Nothing broadens the mind like travel.

There are some downsides however. The most obvious, unless you’re journeying to the Pacific Islands or a banana republic, is the exchange rate and the resultant credit card balance that greets you upon your return.
One of the numerous upsides is the memories. More so if you’re a columnist because the tales you regale provide you literally months of copy.
Today’s tall travel tale is about the Muhammad Ali Centre.
Located in downtown Louisville, Kentucky, just a block from the mighty Ohio river, the Ali Centre contains three levels of innovative and interactive exhibits chronicling the greatest athlete of the 20th century’s life and boxing career. I spent three hours there. You could easily spend three days.
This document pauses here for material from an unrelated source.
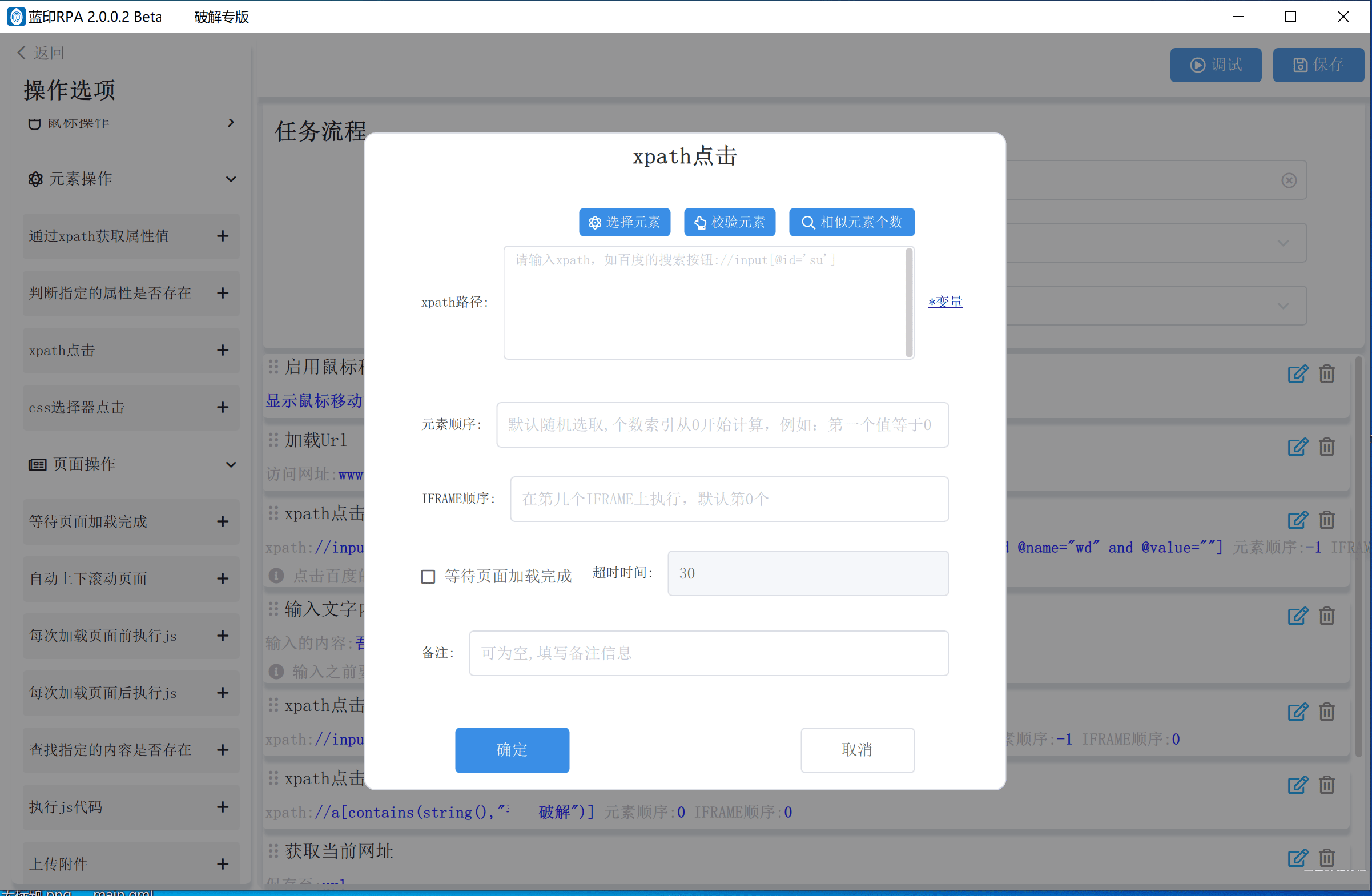Collapse the 元素操作 section
1372x896 pixels.
point(231,179)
My favourite exhibit was the interactive screens where you could sit and watch 15 of Ali’s greatest fights. Time was the enemy but I made time for the 1964 world heavyweight title win over Sonny Liston (TKO in the 7th), the 1971 comeback fight with Joe Frazier at Madison Square Garden (Ali lost in 15 bruising rounds), the 1973 bout against Ken Norton (Ali lost in 12 after breaking his jaw), the 1974 ‘Rumble in the Jungle’ with giant George Foreman (Ali won in the 8th) and the 1975 ‘Thrilla in Manila’ with Frazier (Ali won with a TKO in the 14th in what he later described as closest he’d come to death on Earth).
Those fights epitomized the Muhammad Ali I admired when I was growing up. After that his career waned somewhat and by the time he lost, and then regained, the heavyweight title from Leon Spinks in 1978, to become the first man to win title three times, he was a fighter in decline. His career finished on low with two fights he should never have taken against Larry Holmes (1980) and Trevor Berbick (1981).
I’ll leave you with some of the great Ali quotes I noted from my visit:
I got nothing against no Viet Cong. No Vietnamese ever called me a nigger.
Boxing is a lot of white men watching two black men beat each other up.
I'll beat him so bad he'll need a shoehorn to put his hat on.
I hated every minute of training, but I said, "Don't quit. Suffer now and live the rest of your life as a champion."